We’ve used the **.loc[]** function to extract specific columns from the dataset, and you need first to specify the columns range and then specify the columns name.

In some situations, you need to extract the rows that contain values under or above a specific value like age above 20 or something. This type of extract is called conditional selection, and let’s see an example of this:

You can see the Age column with values over 20, and the above example has access to that Data using the **df[“Age”]** and tell pandas to extract the data above 20 in the Age column.

### 2. Statistics Information

Pandas also have many built-in functions that can perform these actions efficiently, and let’s explore some of them.

#### 2.1. Calculate The Mean

The mean in statistics is calculated by summing the values of the whole numbers divided by the total number of the numbers, not its values. Let’s see an example of calculating the mean in pandas:

```
import pandas as pd
# Import the CSV data
df = pd.read_csv("titanic.csv")
# Getting the mean
df.mean()
```

You can see we’ve used the **.mean()** function to calculate the mean of the columns that have numerical values without even specifying them.

Pandas will apply this function on any column with numerical values since you can’t apply it to string values. Let’s say you want to have the mean of a specific column.
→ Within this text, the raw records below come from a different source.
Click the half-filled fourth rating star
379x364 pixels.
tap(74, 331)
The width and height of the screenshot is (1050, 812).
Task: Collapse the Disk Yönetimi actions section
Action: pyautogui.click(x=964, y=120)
You will need to use the following command:

```
import pandas as pd
# Import the CSV data
df = pd.read_csv("titanic.csv")
# Getting the mean
df.Age.mean()
```

You can see from the code that you need to specify the column you want to calculate its mean, the Age column, and apply the **mean()** function.

This method will be beneficial instead of applying it to the whole dataset, and it can take a long time if you have an extensive dataset, although you need to calculate only one column.

#### 2.2. Calculate The Number Of Values

Let’s say you want to calculate the number of values in every column has, and it is not always necessary that the number of rows is the number of values in that column because of the missing values. Let’s see an example:

```
import pandas as pd
# Import the CSV data
df = pd.read_csv("titanic.csv")
# Getting the number of values
df.count(axis = 0)
```

You can see that most values are 891, which is precisely the number of rows in the dataset, but not all of the columns have the same number. That means you have missing values in these columns.

The **.count()** function will try to count the number of values in every column, and you need to pass the axis index 0 indicates that you want to calculate the number of the values in every column, and 1 means the number of values in every row.

### Conclusion

Thanks for reading! The article has shown you the popular functions to work with data, like removing missing values, extracting the data, applying statistical calculations on your data like the mean. We will explore more functions of the pandas library in the following tutorial.